■ Required action
Please find every line in the entries below that contains the word "item", and copy each of those lines in full.

____ Data for this task

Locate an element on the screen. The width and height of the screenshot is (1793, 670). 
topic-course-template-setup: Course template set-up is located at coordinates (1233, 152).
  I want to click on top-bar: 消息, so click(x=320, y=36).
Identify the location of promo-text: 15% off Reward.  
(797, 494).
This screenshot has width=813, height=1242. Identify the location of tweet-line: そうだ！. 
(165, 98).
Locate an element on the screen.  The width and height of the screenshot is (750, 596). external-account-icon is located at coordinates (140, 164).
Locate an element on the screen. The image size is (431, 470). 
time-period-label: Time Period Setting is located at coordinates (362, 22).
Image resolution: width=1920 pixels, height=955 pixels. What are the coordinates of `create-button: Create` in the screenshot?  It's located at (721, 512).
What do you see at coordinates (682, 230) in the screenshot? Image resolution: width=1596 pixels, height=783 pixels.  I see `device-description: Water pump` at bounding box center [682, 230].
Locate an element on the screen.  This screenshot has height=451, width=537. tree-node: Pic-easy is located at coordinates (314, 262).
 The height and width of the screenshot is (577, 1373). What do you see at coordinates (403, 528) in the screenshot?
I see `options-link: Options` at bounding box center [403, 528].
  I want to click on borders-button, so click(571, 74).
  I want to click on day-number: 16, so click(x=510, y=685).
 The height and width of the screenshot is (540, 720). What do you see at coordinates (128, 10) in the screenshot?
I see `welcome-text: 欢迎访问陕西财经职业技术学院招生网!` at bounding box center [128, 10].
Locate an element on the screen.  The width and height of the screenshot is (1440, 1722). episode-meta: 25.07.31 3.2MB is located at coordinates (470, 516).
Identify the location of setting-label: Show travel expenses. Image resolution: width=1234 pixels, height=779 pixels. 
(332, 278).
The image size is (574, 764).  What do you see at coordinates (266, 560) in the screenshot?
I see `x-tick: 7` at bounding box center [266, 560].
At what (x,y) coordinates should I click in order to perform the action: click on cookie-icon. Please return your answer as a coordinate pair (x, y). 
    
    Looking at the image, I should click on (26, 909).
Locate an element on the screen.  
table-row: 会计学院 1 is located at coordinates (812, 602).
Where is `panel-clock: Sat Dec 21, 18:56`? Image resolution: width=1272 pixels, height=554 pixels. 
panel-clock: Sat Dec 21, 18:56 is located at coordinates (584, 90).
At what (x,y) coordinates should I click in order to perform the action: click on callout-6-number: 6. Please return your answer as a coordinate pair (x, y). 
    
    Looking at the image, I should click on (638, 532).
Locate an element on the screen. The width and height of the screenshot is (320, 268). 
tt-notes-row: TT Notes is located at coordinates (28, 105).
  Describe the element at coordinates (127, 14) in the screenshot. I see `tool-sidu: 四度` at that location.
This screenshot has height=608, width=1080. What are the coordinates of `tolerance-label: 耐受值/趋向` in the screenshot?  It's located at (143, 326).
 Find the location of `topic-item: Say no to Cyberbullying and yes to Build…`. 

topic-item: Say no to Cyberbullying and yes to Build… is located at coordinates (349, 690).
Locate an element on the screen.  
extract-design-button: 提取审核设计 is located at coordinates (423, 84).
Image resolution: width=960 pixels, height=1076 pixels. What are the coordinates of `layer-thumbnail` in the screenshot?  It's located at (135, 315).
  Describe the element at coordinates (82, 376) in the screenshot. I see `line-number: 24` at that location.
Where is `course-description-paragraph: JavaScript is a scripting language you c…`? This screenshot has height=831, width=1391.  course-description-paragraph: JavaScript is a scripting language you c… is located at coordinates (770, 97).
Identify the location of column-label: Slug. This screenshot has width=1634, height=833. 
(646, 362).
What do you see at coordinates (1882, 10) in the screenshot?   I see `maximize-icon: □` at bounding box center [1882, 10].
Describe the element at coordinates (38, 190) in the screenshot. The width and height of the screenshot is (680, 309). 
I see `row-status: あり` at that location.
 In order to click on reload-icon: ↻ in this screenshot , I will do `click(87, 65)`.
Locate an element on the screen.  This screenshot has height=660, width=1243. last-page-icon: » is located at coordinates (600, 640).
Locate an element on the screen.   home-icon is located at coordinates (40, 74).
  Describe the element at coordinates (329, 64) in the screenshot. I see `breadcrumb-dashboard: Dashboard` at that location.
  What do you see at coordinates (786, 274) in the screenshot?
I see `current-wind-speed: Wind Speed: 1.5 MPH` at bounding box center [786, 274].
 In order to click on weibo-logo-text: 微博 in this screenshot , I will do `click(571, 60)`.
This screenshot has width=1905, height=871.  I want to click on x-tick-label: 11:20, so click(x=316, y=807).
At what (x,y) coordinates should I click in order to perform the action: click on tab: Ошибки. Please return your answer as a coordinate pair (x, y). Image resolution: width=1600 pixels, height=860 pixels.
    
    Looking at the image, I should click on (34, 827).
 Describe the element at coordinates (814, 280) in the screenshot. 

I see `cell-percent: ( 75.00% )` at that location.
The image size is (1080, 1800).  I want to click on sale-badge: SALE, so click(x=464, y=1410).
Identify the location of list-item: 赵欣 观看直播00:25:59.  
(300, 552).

________

■ Response area
 Find the location of `topic-item: Say no to Cyberbullying and yes to Build…`. 
topic-item: Say no to Cyberbullying and yes to Build… is located at coordinates (349, 690).
Identify the location of list-item: 赵欣 观看直播00:25:59.  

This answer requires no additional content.